WHAT IS NEEDED —
Copy the material below word for word, beginning with its first line and stopping after the line that contains "Looking at the screenshot, I should pos(472,561).".

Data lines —
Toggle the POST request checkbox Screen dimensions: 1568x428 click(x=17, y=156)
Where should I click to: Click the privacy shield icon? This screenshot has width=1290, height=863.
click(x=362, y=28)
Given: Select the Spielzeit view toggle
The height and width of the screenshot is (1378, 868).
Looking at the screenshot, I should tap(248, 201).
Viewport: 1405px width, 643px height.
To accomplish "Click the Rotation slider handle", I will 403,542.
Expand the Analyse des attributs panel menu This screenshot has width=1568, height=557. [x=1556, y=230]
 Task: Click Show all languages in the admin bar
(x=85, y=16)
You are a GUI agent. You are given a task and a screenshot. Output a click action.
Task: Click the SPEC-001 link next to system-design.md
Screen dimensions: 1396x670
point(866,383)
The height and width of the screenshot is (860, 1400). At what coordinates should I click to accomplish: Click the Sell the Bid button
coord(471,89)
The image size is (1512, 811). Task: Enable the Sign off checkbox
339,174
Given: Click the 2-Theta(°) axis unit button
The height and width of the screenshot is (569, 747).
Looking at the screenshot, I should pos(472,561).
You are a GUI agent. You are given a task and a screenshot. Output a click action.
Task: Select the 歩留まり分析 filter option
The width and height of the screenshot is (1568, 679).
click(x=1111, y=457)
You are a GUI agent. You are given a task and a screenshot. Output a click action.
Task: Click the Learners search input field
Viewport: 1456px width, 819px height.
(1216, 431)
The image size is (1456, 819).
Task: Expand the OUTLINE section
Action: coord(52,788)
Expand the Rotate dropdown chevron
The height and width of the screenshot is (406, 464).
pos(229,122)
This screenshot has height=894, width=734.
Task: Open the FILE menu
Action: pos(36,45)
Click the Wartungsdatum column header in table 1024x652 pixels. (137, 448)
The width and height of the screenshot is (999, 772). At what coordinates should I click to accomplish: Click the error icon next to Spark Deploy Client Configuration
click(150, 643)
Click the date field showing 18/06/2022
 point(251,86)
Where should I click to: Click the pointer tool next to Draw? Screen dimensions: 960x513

OUTPUT FOR THIS EXERCISE —
Toggle the POST request checkbox Screen dimensions: 1568x428 click(x=17, y=156)
Where should I click to: Click the privacy shield icon? This screenshot has width=1290, height=863.
click(x=362, y=28)
Given: Select the Spielzeit view toggle
The height and width of the screenshot is (1378, 868).
Looking at the screenshot, I should tap(248, 201).
Viewport: 1405px width, 643px height.
To accomplish "Click the Rotation slider handle", I will 403,542.
Expand the Analyse des attributs panel menu This screenshot has width=1568, height=557. [x=1556, y=230]
 Task: Click Show all languages in the admin bar
(x=85, y=16)
You are a GUI agent. You are given a task and a screenshot. Output a click action.
Task: Click the SPEC-001 link next to system-design.md
Screen dimensions: 1396x670
point(866,383)
The height and width of the screenshot is (860, 1400). At what coordinates should I click to accomplish: Click the Sell the Bid button
coord(471,89)
The image size is (1512, 811). Task: Enable the Sign off checkbox
339,174
Given: Click the 2-Theta(°) axis unit button
The height and width of the screenshot is (569, 747).
Looking at the screenshot, I should pos(472,561).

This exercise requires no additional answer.